To determine whether the final model was an independent prognostic factor for GC, AS predictive models along with age, gender, grade and clinical stage, were once again sent for Uni/Multivariate Cox regression analysis. Although AA, AD, AP, AT, ES, ME, RI and mixed events exhibited predictive performance (Fig. 7A), risk scores calculated by the formula of AA, AD, AT, ES, RI events were independent prognostic indicators (Fig.7B).
Interactive analysis of Splicing factors and AS events
The regulatory network was built based on the expression of SF genes and PSI values of AS events via using the cytoscape software. As shown in Fig.8A, prognostic AS events, including 20 risky (red node) and 14 favorable ones (green node), were positively or negatively modulated by the key SF genes (blue node).
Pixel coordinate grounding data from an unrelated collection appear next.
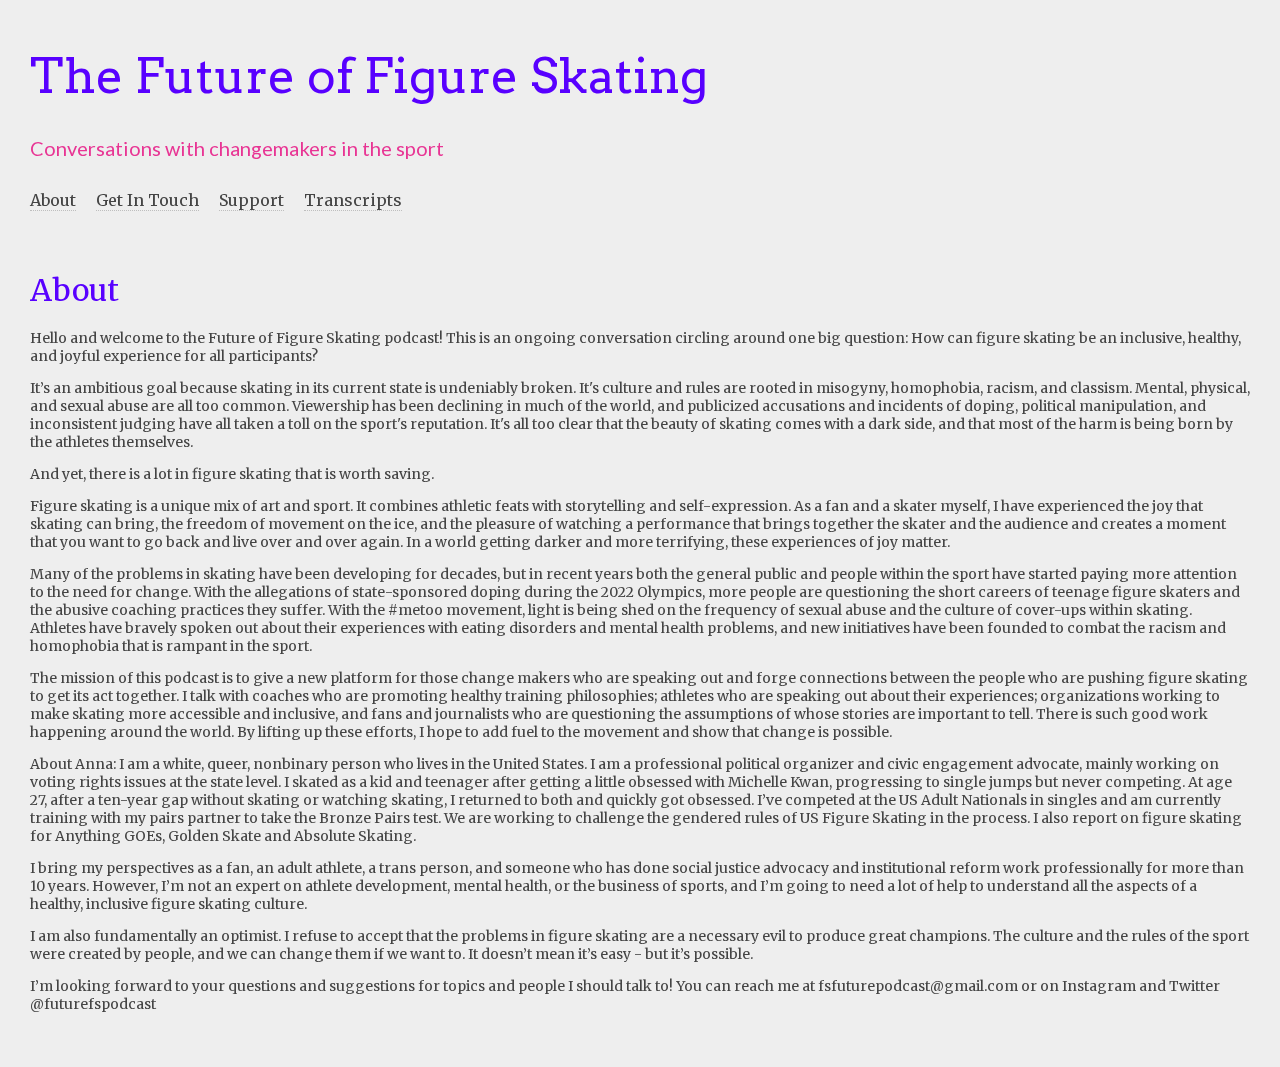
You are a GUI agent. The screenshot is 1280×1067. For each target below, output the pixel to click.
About (53, 200)
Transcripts (353, 200)
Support (251, 200)
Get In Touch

Remarkably, the same SF could regulate different AS events, and the same AS could be regulated by different SFs. Moreover, a majority of adverse AS events were positively associated with SFs (red line), whereas most favorable AS events were negatively associated with SFs (green line). For the same gene and same splicing type, the SF may play different or even opposite roles producing different isoforms. For example, QKI expression was positively correlated with AT event of SEPT11-69618, but negatively correlated with AT event of SEPT11-69616 (Fig.8B, C).